Stored items
⟨

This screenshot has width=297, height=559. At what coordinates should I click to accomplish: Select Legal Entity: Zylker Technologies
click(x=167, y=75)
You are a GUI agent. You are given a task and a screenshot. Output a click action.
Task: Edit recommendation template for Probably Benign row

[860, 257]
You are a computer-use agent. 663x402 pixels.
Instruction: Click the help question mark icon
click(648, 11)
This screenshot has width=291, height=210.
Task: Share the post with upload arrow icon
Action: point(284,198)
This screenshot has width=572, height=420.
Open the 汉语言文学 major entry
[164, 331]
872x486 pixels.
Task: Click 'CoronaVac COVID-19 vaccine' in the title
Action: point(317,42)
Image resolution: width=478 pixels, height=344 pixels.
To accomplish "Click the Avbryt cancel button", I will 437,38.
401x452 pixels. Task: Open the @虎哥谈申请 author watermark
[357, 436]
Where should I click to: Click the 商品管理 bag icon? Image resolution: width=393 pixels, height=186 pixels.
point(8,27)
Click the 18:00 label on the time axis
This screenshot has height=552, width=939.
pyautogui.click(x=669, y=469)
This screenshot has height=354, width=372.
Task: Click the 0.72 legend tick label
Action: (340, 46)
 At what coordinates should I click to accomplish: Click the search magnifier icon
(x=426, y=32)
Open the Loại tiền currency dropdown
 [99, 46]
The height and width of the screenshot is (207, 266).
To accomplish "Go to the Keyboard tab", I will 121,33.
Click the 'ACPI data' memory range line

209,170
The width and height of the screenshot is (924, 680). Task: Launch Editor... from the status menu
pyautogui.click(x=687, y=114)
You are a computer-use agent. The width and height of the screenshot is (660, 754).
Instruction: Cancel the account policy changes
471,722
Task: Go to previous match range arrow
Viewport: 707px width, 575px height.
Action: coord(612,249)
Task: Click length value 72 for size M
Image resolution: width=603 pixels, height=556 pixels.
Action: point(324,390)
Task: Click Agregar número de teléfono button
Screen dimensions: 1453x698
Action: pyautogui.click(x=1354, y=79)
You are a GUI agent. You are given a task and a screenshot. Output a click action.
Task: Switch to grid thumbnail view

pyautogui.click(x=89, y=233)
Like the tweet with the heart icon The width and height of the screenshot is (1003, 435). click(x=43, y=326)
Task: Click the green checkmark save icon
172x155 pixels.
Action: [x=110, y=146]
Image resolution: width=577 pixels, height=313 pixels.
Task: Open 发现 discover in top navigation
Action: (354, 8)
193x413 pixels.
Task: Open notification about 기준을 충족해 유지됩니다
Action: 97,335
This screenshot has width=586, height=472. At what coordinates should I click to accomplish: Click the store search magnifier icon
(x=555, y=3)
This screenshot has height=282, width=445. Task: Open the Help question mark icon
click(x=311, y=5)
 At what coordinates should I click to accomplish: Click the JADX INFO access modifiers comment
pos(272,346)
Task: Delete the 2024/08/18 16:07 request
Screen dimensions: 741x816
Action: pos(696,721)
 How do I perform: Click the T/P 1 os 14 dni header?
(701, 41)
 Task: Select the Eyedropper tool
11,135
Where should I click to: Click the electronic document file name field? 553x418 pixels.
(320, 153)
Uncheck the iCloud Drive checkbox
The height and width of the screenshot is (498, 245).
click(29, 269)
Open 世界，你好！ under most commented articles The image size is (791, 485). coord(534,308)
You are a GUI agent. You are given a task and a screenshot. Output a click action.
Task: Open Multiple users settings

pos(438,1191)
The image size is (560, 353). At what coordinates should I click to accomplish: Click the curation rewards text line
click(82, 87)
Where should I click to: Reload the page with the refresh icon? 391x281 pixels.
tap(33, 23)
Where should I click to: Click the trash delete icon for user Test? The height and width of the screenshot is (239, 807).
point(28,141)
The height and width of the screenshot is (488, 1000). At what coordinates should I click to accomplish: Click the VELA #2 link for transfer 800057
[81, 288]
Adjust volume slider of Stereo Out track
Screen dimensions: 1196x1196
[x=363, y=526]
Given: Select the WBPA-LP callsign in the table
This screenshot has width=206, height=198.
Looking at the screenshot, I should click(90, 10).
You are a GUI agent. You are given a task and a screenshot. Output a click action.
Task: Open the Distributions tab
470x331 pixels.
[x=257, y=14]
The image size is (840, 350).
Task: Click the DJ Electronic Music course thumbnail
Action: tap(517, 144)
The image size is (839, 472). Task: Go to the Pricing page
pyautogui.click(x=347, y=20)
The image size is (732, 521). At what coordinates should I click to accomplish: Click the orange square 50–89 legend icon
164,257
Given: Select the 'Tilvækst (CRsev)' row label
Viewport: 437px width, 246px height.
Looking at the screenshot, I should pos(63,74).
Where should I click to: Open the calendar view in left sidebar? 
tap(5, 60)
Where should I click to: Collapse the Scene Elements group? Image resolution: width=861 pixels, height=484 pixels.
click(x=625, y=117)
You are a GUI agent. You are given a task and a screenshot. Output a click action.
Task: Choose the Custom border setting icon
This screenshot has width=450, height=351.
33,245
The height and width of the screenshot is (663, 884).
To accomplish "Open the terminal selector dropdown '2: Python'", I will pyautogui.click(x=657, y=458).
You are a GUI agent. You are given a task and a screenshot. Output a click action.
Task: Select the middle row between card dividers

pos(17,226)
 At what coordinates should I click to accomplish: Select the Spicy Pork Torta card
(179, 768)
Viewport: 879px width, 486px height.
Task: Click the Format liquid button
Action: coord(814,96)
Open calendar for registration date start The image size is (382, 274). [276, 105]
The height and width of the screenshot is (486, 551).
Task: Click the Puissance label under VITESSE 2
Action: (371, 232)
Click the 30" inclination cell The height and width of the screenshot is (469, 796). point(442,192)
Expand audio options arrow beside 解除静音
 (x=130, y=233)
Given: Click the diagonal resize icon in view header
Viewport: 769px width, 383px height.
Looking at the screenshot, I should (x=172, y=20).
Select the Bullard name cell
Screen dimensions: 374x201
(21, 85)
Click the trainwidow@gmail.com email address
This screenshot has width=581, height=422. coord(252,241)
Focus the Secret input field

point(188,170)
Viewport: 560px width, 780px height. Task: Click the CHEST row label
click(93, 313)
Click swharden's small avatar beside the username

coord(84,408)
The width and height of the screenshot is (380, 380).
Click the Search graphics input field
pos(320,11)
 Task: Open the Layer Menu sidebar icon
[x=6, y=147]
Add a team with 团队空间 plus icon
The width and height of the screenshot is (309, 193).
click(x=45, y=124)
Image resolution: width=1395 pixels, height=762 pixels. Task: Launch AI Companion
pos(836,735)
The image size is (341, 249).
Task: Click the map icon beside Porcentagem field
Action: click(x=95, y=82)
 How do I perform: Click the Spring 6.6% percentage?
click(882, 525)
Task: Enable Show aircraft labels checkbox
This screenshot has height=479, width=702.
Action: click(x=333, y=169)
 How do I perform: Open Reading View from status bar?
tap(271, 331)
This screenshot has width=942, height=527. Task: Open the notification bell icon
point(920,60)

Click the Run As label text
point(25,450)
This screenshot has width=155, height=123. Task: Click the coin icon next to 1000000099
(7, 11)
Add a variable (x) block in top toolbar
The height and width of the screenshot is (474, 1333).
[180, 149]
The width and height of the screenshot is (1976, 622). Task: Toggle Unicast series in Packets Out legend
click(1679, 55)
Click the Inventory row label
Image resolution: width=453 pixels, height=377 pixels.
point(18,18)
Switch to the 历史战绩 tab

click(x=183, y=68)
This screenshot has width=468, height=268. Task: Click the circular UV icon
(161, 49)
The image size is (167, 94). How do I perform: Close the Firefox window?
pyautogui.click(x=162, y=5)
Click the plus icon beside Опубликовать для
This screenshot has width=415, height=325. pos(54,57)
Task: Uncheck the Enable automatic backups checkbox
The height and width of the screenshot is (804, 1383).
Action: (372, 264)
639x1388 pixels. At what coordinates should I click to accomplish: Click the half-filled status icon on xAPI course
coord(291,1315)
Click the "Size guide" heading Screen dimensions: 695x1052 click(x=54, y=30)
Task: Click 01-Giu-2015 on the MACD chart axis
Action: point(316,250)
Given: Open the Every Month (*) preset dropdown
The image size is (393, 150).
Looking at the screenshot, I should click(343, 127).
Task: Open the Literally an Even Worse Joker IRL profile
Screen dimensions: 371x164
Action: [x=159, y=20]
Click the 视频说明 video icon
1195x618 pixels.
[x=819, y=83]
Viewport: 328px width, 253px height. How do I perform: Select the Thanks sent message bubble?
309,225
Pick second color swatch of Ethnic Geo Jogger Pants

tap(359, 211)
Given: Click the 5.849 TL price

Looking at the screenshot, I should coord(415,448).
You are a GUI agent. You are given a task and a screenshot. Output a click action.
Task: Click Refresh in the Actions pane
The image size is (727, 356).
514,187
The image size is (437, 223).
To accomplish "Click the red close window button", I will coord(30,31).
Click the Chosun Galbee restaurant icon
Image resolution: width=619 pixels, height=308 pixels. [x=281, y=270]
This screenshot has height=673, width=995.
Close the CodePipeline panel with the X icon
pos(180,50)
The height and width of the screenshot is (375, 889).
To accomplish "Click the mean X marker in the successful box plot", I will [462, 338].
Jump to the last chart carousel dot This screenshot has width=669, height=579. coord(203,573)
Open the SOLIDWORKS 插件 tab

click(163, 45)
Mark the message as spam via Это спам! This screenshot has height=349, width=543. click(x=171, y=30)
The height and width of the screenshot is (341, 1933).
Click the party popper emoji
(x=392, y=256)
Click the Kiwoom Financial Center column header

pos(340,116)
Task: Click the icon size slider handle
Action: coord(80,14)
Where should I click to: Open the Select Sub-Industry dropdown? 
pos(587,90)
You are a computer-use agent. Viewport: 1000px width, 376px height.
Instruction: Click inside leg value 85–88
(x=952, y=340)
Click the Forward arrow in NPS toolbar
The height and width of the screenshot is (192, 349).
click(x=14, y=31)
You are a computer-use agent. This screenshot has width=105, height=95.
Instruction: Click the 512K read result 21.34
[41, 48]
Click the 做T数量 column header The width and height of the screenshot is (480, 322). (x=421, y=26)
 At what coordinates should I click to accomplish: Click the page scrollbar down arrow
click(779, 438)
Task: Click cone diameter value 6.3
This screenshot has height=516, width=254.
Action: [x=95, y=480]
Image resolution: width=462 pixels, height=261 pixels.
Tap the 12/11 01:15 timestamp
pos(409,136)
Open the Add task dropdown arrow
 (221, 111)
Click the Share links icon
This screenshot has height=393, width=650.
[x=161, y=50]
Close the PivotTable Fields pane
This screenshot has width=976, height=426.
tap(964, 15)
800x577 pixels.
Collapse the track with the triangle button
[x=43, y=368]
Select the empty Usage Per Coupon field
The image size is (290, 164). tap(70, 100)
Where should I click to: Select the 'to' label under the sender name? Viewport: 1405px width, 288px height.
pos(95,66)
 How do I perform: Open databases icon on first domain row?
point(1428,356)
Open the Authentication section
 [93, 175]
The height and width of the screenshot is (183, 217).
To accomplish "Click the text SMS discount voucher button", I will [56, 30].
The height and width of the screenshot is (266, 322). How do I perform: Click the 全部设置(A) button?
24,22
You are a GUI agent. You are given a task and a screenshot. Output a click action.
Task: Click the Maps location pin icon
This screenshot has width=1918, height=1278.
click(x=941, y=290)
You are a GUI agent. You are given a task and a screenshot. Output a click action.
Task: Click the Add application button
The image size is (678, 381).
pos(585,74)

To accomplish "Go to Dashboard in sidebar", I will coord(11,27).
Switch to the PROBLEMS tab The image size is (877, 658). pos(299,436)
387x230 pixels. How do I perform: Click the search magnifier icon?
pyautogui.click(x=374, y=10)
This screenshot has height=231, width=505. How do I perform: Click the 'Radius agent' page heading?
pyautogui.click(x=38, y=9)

⟩

▶ _What the task requires_:
Check each line of the entries, and copy the ones that contain "Uncheck".

▶ _Result of this task_:
Uncheck the iCloud Drive checkbox
Task: Uncheck the Enable automatic backups checkbox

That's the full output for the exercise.